* Aufgabenstellung
Beantworte die folgenden Fragen zum Interview mit Stefan Gödde.
1. Mit wem wechselt sich Stefan Gödde bei der Moderation von «Galileo» ab?
2. An welchem Tag startet das Format «Inside mit Stefan Gödde»?
3. Wie viele Einwohner hat China laut Stefan Gödde fast?

* Textauszug
———

Stefan Gödde reist in diesen Tagen für sein neues Factual-Format «Inside mit Stefan Gödde» um die Welt. Wir sprachen mit dem Moderator über die neue ProSieben-Sendung und den Dauerbrenner «Galileo».
Zur Person: Stefan Gödde
Stefan Gödde zählt zu den Aushängeschildern von ProSieben. Der 40-Jährige moderiert im Wechsel mit Aiman Abdallah das tägliche Wissensmagazin «Galileo» (immer um 19:05 Uhr auf ProSieben) und ist Testimonial für «Green Seven 2016: Save the Water». Am 8. August startet sein neues Format «Inside mit Stefan Gödde», das den Journalist nach Russland, China, Japan und in den Iran führt, also in Länder, aus denen oft nur gefilterte Informationen nach außen dringen. Dort trifft er die Menschen, die diesen Ländern ein Gesicht geben, und will über ihren Alltag ein Gefühl für die Wahrheit bekommen.Stefan Gödde, Sie drehen derzeit weltweit für das neue ProSieben-Format «Inside mit Stefan Gödde», das losgelöst von «Galileo» ab Montag on-air gehen wird?
Genau, neben meiner Arbeit als Moderator bei «Galileo» werde ich für das neue Format «Inside mit Stefan Gödde» um die Welt geschickt. Das war und ist eine unglaublich spannende Zeit. Wenn das mit dem Visum klappt, fahre ich im Juli noch in den Iran. Ich habe in den letzten Wochen schon so viele verschiedene Menschen getroffen – vom Multi-Milliardär in Russland bis zu Kindern in China, die praktisch alleine aufwachsen müssen, weil ihre Eltern das Geld für die Familie in weit entfernten Städten verdienen müssen. Die Bandbreite der Geschichten ist so groß, dass es für mich auch emotional herausfordernd ist, sie im Kopf zusammenzukriegen. Mega-Länder wie China mit fast 1,4 Milliarden Einwohnern kann man nur mit den Schicksalen der Menschen, die dort leben, greifbar machen.
Derzeit sind vier Folgen in Produktion, worum geht es genau?

———

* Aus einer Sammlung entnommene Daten

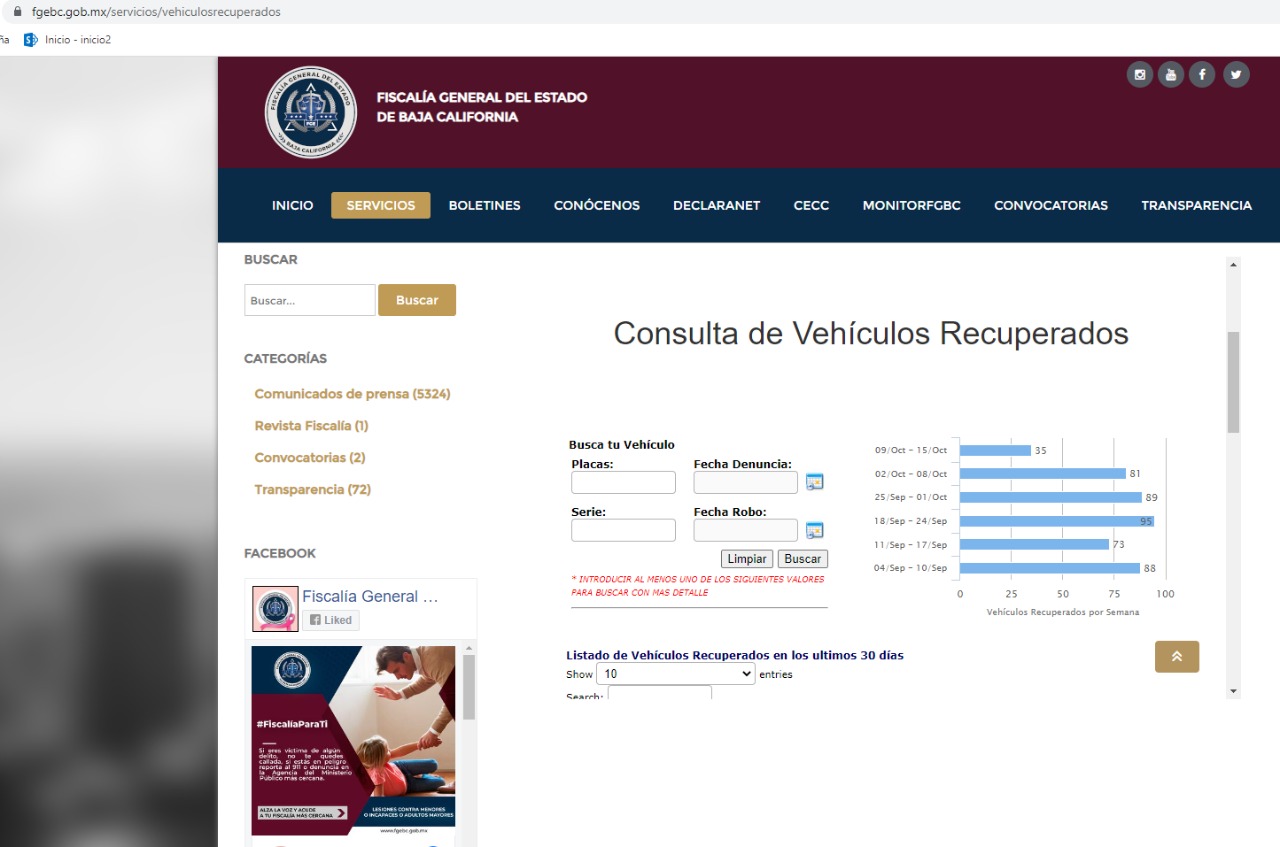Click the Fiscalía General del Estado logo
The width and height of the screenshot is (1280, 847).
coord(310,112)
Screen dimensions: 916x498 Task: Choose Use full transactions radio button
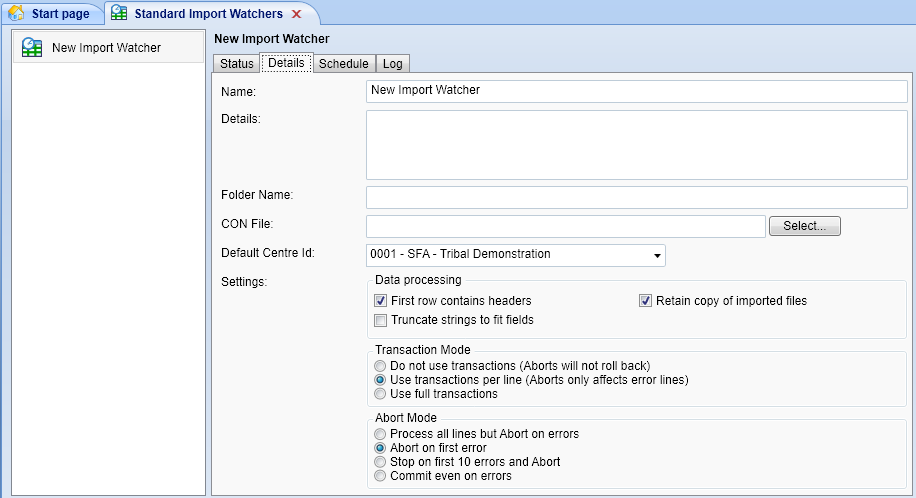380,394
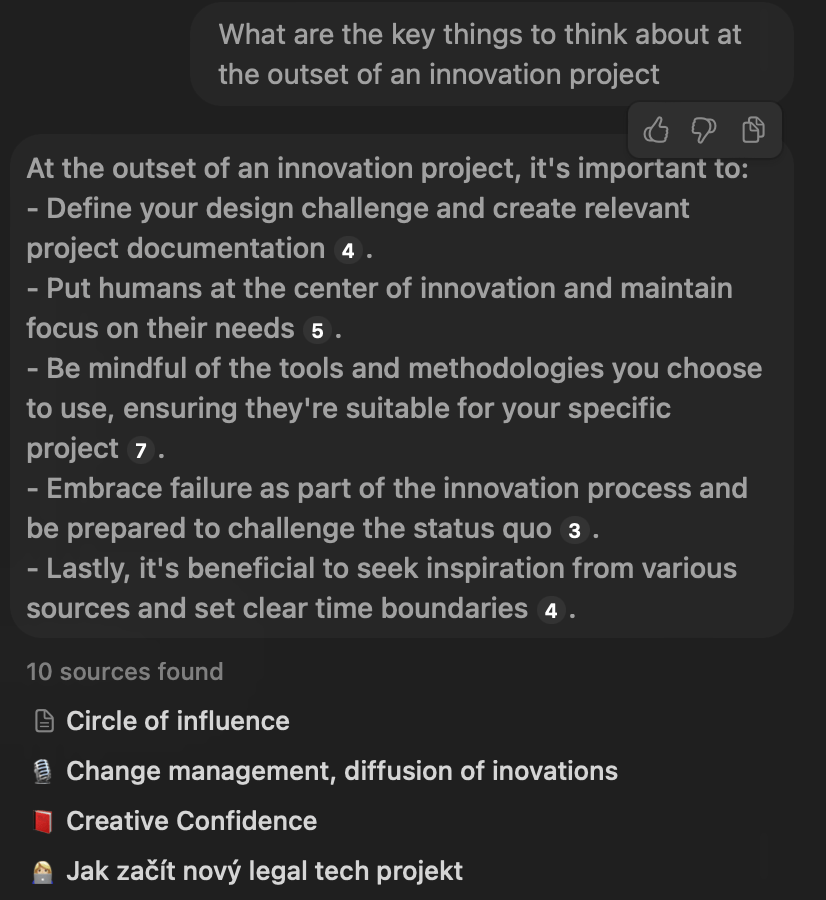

———

* Lösung
1. Mit Aiman Abdallah.
2. Am 8. August.
3. Fast 1,4 Milliarden.